[[ Data listing, beginning ]]

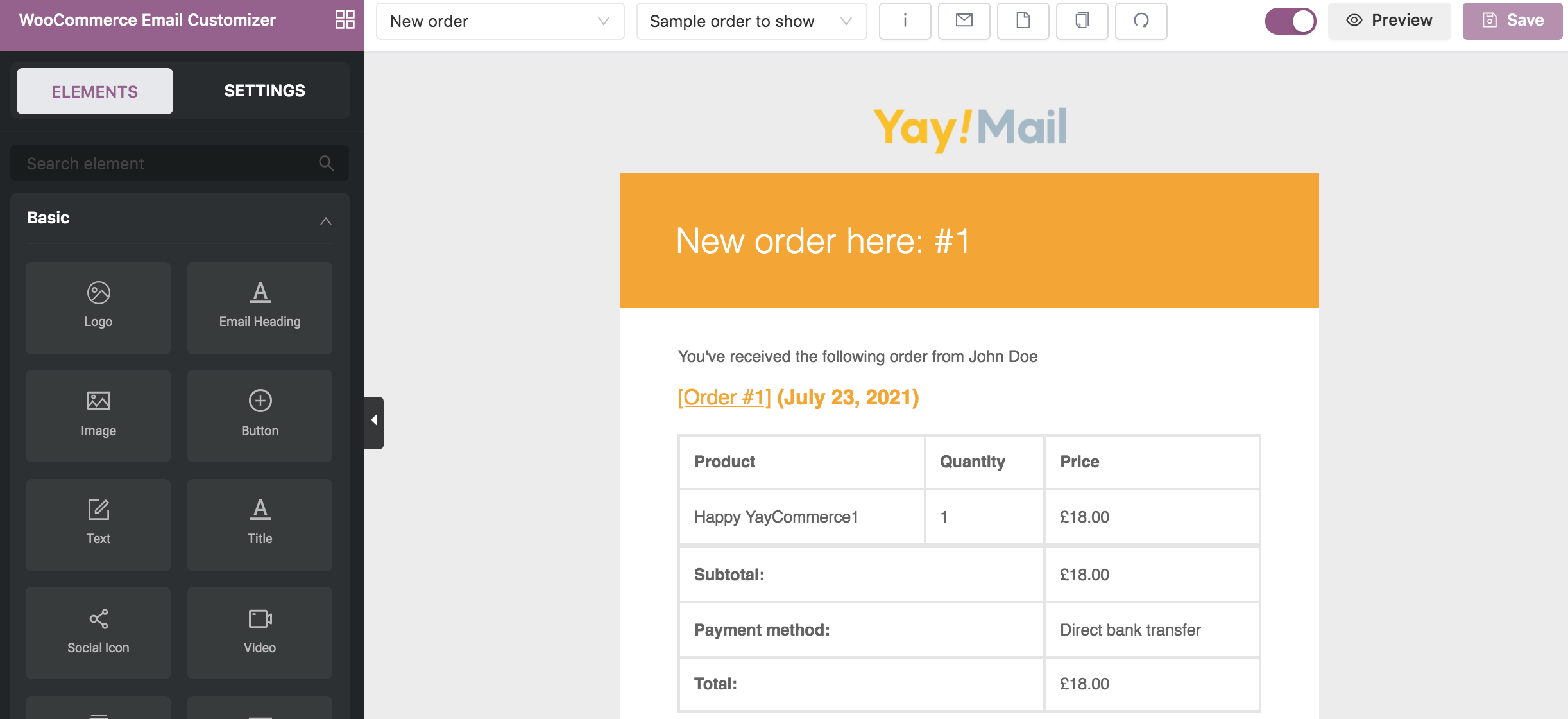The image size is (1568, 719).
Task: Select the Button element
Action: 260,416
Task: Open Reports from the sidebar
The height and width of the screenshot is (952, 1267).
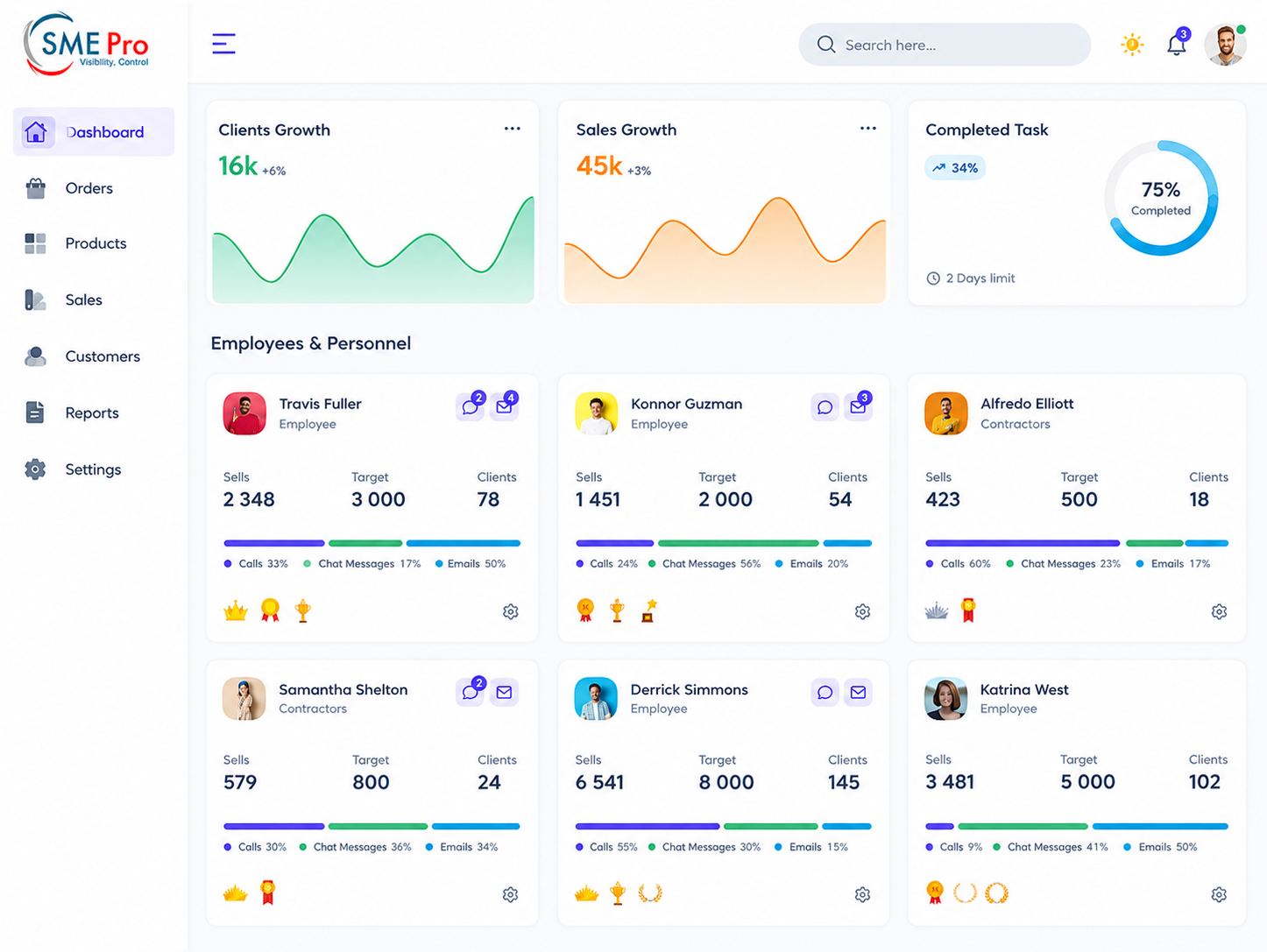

[[ Data listing, end ]]
[[ Data listing, beginning ]]

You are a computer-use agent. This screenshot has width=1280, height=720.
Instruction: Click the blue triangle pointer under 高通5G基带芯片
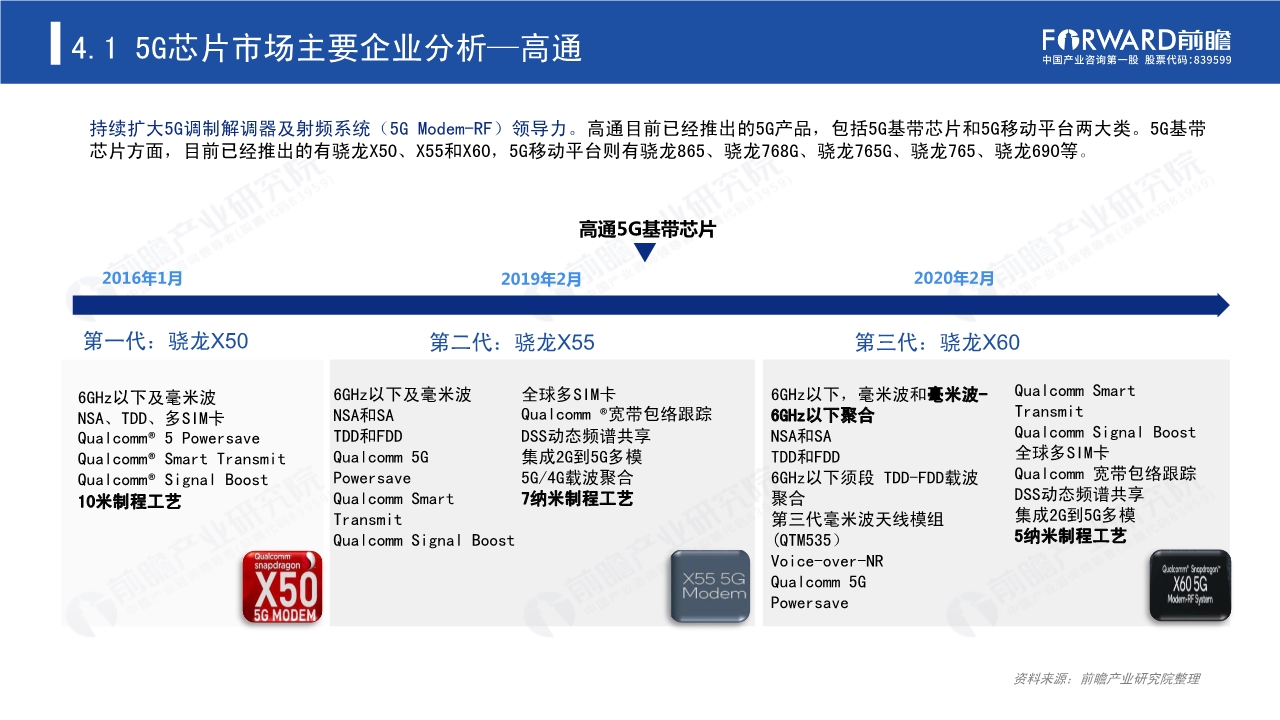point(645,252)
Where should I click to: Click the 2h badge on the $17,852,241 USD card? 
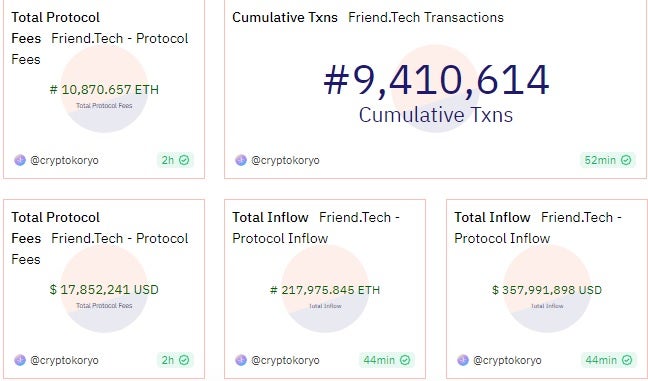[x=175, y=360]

[[ Data listing, end ]]

§ **Work instructions**
Search the entries above for "screenshot". Show every line that has it.

§ **Exercise result**
The height and width of the screenshot is (952, 1267).
You are a computer-use agent. This screenshot has width=1280, height=720.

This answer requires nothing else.